Spherix expects to expend approximately $6 million over the next year including $4 million in costs related to the Phase 3 clinical trial and other R&D and marketing activity related to the commercialization of Naturlose. The clinical trial is expected to be completed in 2010. The Company intends to finance the BioSpherix activities principally through proceeds from the sale of InfoSpherix and is considering raising additional funds through the sale of common stock and/or other means. While the Company completes its Phase 3 trial, it will be taking other steps to prepare for commercialization of Naturlose as a treatment for Type 2 diabetes on the assumption that the trials will be successful. These steps include additional dose range testing, exploring manufacturing alternatives and seeking marketing assistance. The Company's goal remains to attempt to attract a pharmaceutical company to purchase or license the technology at the earliest practicable stage. Our preliminary marketing analysis suggests that we may increase our chances of success by engaging in some directed marketing efforts as we proceed with the Phase 3 trials.
Spherix expects to receive in November 2008 the $2 million currently held in escrow from its sale of InfoSpherix.

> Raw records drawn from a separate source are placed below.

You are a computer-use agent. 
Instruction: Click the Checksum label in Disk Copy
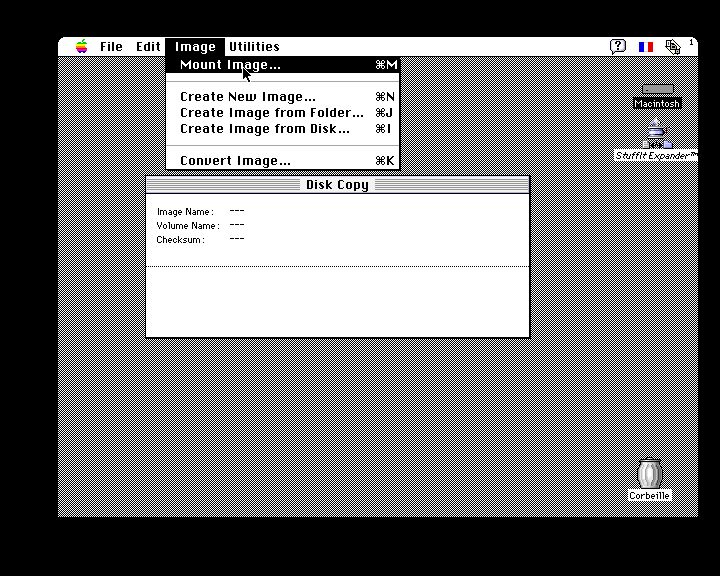(180, 240)
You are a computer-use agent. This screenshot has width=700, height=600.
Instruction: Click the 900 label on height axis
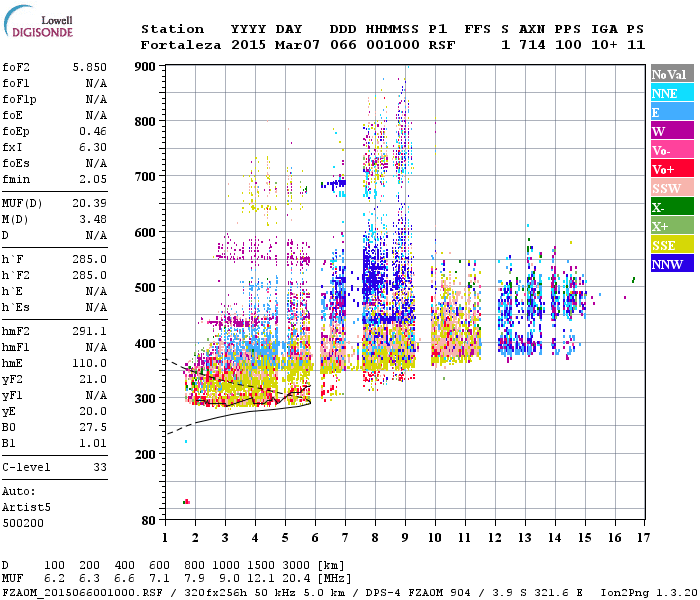point(146,66)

The Company believes that its current financial resources may be sufficient to complete the Phase 3 trial, but will not be sufficient to prepare, submit and pursue the FDA application or take any other steps necessary to bring Naturlose to market as a Type 2 diabetes drug. The Company is therefore attempting to continue to develop Naturlose as a drug and to market, sell and/or license Naturlose to a pharmaceutical or other company which would complete the development. Additional funds may be required if the Phase 3 trials are further delayed, and will likely be required to engage in any substantial directed marketing activities noted above. The Company is considering the possibility of selling additional shares of its common stock as a means of raising additional funds.

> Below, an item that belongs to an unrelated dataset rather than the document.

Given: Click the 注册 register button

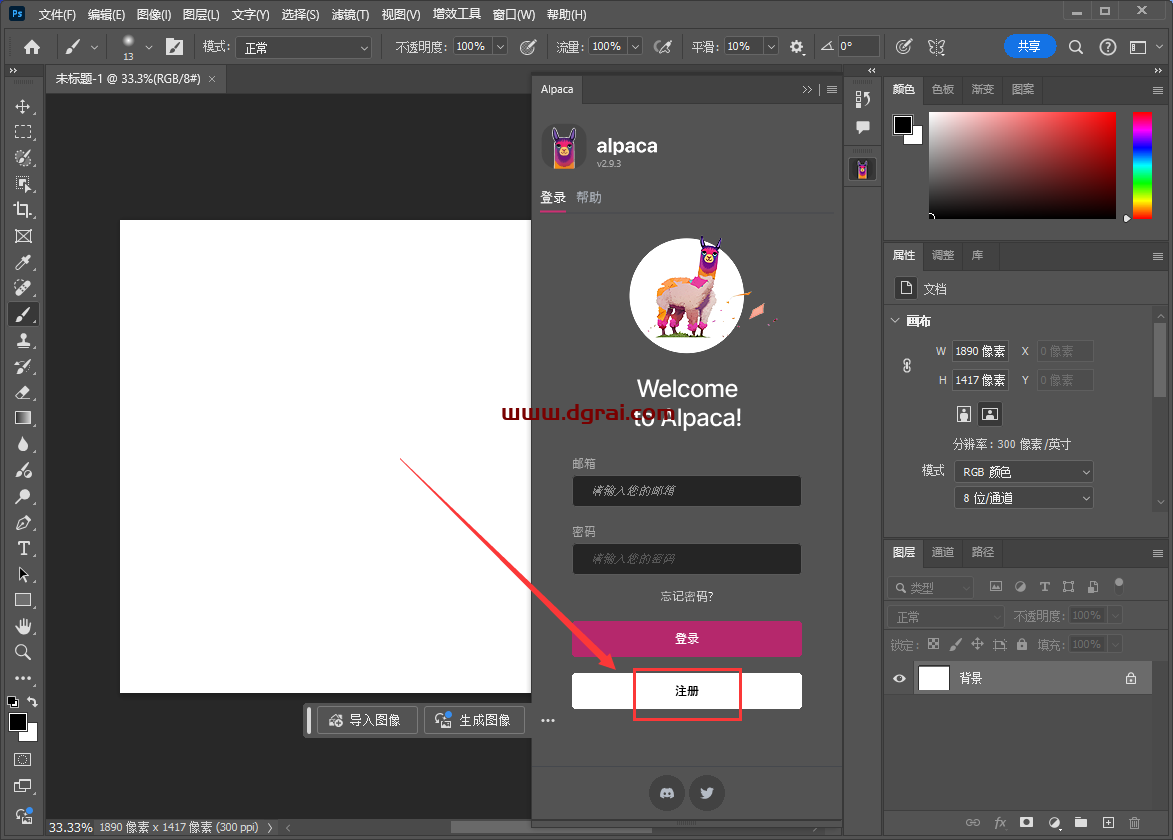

Cash flow for the nine months ended September 30, 2008, consisted of $5.3
million used in operating activities (including approximately $3 million in R&D
activity and related market research) and $3.1 used in investing activities
(principally $2.9 million the Company invested in short-term debt securities)
for a net decrease in cash and cash equivalents of $8.4 million.
Continued progress on the clinical trial of Naturlose as a treatment of Type 2 diabetes and on the other initiatives described above is dependent upon many factors including, but not limited to, the Company having sufficient funds and resources. The total cost of completing the Phase 3 trial is difficult to determine and can be affected by a number of factors, including, but not limited to, the time to complete the trial. As many of our costs are "fixed," any additional delays in the Phase 3 trial could cause us to expend all of our funds before the trial is complete.